* What to do:
Nothing in the data should be left out or altered when it is retyped.
___ Data for the task
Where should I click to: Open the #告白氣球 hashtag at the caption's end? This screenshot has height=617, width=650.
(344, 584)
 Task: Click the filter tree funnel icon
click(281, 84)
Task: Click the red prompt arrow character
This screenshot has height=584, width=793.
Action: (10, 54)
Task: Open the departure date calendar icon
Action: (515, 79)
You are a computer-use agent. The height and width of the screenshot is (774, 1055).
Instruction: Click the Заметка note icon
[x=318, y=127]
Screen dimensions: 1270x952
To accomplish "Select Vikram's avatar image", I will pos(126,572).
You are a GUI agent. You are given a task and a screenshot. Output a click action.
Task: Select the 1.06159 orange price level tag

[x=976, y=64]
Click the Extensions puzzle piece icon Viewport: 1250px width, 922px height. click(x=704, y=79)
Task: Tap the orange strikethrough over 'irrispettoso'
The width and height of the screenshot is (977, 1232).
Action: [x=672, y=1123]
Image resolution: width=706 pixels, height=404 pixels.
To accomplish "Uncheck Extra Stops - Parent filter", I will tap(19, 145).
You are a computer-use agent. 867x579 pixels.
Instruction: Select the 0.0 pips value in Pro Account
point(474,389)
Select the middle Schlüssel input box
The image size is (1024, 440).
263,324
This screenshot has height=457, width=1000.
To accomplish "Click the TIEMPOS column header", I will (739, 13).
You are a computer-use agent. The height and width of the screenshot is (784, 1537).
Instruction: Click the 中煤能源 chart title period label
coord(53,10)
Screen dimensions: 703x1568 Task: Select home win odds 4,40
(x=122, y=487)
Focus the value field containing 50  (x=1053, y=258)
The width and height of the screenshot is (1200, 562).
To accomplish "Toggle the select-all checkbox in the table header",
______
* Solution to this task:
Where should I click to: Open the #告白氣球 hashtag at the caption's end? This screenshot has height=617, width=650.
(344, 584)
 Task: Click the filter tree funnel icon
click(281, 84)
Task: Click the red prompt arrow character
This screenshot has height=584, width=793.
Action: (10, 54)
Task: Open the departure date calendar icon
Action: (515, 79)
You are a computer-use agent. The height and width of the screenshot is (774, 1055).
Instruction: Click the Заметка note icon
[x=318, y=127]
Screen dimensions: 1270x952
To accomplish "Select Vikram's avatar image", I will pos(126,572).
You are a GUI agent. You are given a task and a screenshot. Output a click action.
Task: Select the 1.06159 orange price level tag

[x=976, y=64]
Click the Extensions puzzle piece icon Viewport: 1250px width, 922px height. click(x=704, y=79)
Task: Tap the orange strikethrough over 'irrispettoso'
The width and height of the screenshot is (977, 1232).
Action: [x=672, y=1123]
Image resolution: width=706 pixels, height=404 pixels.
To accomplish "Uncheck Extra Stops - Parent filter", I will tap(19, 145).
You are a computer-use agent. 867x579 pixels.
Instruction: Select the 0.0 pips value in Pro Account
point(474,389)
Select the middle Schlüssel input box
The image size is (1024, 440).
263,324
This screenshot has height=457, width=1000.
To accomplish "Click the TIEMPOS column header", I will (739, 13).
You are a computer-use agent. The height and width of the screenshot is (784, 1537).
Instruction: Click the 中煤能源 chart title period label
coord(53,10)
Screen dimensions: 703x1568 Task: Select home win odds 4,40
(x=122, y=487)
Focus the value field containing 50  (x=1053, y=258)
The width and height of the screenshot is (1200, 562).
To accomplish "Toggle the select-all checkbox in the table header",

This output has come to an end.